Roger Federer stormed into his fifth successive US Open final on Saturday but the rest of the day's play was washed out, tossing the last weekend of the Open into disarray.
Organisers were grilled about the scheduling as Federer, in sublime form with a 6-3, 5-7, 7-5, 6-2 win over Novak Djokovic, was made to wait 24 hours before knowing his challenger after the second semi-final was suspended by rain.
Sixth-seeded Briton Andy Murray was in the driver's seat to book a date with the Swiss maestro, leading top seed Rafael Nadal 6-2, 7-6, 2-3 when the remnants of Tropical Storm Hanna hit Flushing Meadows.
The women's final, scheduled for Saturday night between twice champion Serena Williams and second seed Jelena Jankovic of Serbia was postponed until Sunday night. The men's final has been slotted in for Monday.
Organisers came under fire after the elements conspired against them and Nadal and Murray were forced to abandon their match at 2:48 pm local time (1848 GMT).
"We were told we had a window through approximately five o'clock," tournament director Jim Curley told reporters.
"We made our decisions based on the in formation we had available from the weather service and our on-site meteorologist."
The Nadal-Murray tilt was shifted to adjacent Louis Armstrong court to run concurrently with Federer's match in hopes of completing both semi-finals. But it did not begin until one hour 40 minutes after Federer-Djokovic started.
Since the second men's semi-final could not be completed on day 13 of the hardcourt major, the tournament will now spill into a third Monday.
Nadal and Murray will resume on Sunday at 2000 GMT, and American Williams and Jankovic will joust for the women's crown five hours later.
Four-times champion Federer took advantage of his window of opportunity by producing his best performance of the tournament, hammering home 20 aces and ripping 51 winners in an emphatic two hour 45 minute victory over the third-seeded Serb.
The Swiss master, owner of 12 Grand Slam crowns yet thirsting for his first of 2008, said he was feeling more like his once-dominant self in his victory at Arthur Ashe Stadium.
"I had moments out there where I really felt, this is how I normally play on hard court. Half volleys, passing shots, good serving, putting the pressure on," he said.
"I definitely had moments during today where I thought, this is how I would like to play every time. So it was a very nice feeling, actually, to get that feeling back."
Third-seeded Djokovic, the Australian Open champion who has complained of a catalogue of injuries during the tournament, seemed listless at the start.
"Roger was playing good," the 21-year-old Serb said. "He deserved to win, absolutely. I was just a little disappointed from my side that I wasn't physically able to challenge him."
Federer remained on track to become the first man to win five successive Opens since Bill Tilden in 1924.
"Who do I prefer to play? I prefer the trophy, that's what I prefer," said Federer, deposed as world number one last month by Nadal after more than 4-1/2 years at the top spot.

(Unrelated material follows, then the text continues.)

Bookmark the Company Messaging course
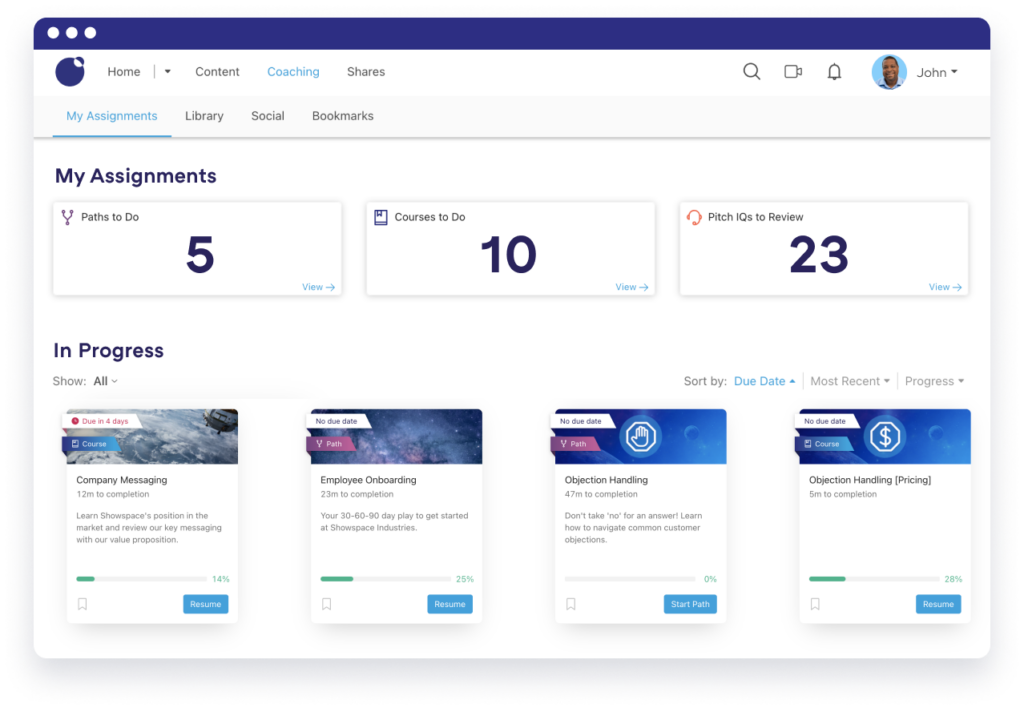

"But I guess I would have to say Rafa because we've had such great battles over the year. Wimbledon was unbelievable so I hope we can have another one."
Federer's wish did not look likely to be granted as Murray belted his way to a two-sets advantage.
Nadal had not lost to the Scot in five previous meetings but the 21-year-old Briton was on song, displaying the form that had led him to three hard court titles this year.
Serving masterfully and dominating play from the baseline with his deeper groundstrokes, Murray swept through the first set in just over half an hour before clinching the second 7-5 in a tiebreak. Overall, he racked up 44 winners.
Nadal, however, broke Murray in the opening game of the third set to seize an early advantage as the Spaniard battled to reach his first final here.
The Majorcan was darling of the crowd at the cosier Armstrong arena, which once held centre court for the tournament before the towering Ashe Stadium opened in 1997.
At the start, the 10,000-seat Armstrong stadium was only one-quarter full for the Nadal-Murray tilt while the 23,000-seat Ashe stadium was packed full of fans.
After Federer clinched his final berth, spectators crowded in while others unable to get a seat lined the lip at the top row of Ashe to peer down on the second semi-final.